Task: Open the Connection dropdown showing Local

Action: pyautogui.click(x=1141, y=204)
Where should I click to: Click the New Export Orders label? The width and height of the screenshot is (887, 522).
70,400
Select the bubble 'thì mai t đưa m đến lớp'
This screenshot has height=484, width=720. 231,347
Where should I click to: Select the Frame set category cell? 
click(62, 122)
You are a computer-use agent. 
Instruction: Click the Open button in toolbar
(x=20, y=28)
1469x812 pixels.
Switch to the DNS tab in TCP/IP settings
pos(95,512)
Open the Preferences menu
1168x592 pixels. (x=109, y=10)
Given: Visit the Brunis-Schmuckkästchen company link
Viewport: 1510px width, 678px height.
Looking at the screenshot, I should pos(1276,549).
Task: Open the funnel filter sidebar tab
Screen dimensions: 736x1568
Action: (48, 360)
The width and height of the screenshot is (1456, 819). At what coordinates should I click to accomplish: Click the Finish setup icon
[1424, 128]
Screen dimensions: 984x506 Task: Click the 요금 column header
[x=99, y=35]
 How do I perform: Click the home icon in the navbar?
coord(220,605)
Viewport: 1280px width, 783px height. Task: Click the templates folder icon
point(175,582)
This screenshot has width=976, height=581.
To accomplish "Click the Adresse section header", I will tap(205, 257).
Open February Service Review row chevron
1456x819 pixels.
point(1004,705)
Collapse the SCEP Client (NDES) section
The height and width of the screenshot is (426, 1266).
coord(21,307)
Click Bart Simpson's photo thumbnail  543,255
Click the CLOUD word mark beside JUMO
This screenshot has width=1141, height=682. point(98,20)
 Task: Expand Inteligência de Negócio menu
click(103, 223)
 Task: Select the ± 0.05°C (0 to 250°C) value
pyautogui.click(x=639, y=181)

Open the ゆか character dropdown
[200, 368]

Directions for this task -
Rewrite all the items above, changing every "dropdown" to "drop-down list" and leaving everything else untouched.

Task answer -
Task: Open the Connection drop-down list showing Local

Action: pyautogui.click(x=1141, y=204)
Where should I click to: Click the New Export Orders label? The width and height of the screenshot is (887, 522).
70,400
Select the bubble 'thì mai t đưa m đến lớp'
This screenshot has height=484, width=720. 231,347
Where should I click to: Select the Frame set category cell? 
click(62, 122)
You are a computer-use agent. 
Instruction: Click the Open button in toolbar
(x=20, y=28)
1469x812 pixels.
Switch to the DNS tab in TCP/IP settings
pos(95,512)
Open the Preferences menu
1168x592 pixels. (x=109, y=10)
Given: Visit the Brunis-Schmuckkästchen company link
Viewport: 1510px width, 678px height.
Looking at the screenshot, I should pos(1276,549).
Task: Open the funnel filter sidebar tab
Screen dimensions: 736x1568
Action: (48, 360)
The width and height of the screenshot is (1456, 819). At what coordinates should I click to accomplish: Click the Finish setup icon
[1424, 128]
Screen dimensions: 984x506 Task: Click the 요금 column header
[x=99, y=35]
 How do I perform: Click the home icon in the navbar?
coord(220,605)
Viewport: 1280px width, 783px height. Task: Click the templates folder icon
point(175,582)
This screenshot has width=976, height=581.
To accomplish "Click the Adresse section header", I will tap(205, 257).
Open February Service Review row chevron
1456x819 pixels.
point(1004,705)
Collapse the SCEP Client (NDES) section
The height and width of the screenshot is (426, 1266).
coord(21,307)
Click Bart Simpson's photo thumbnail  543,255
Click the CLOUD word mark beside JUMO
This screenshot has width=1141, height=682. point(98,20)
 Task: Expand Inteligência de Negócio menu
click(103, 223)
 Task: Select the ± 0.05°C (0 to 250°C) value
pyautogui.click(x=639, y=181)

Open the ゆか character drop-down list
[200, 368]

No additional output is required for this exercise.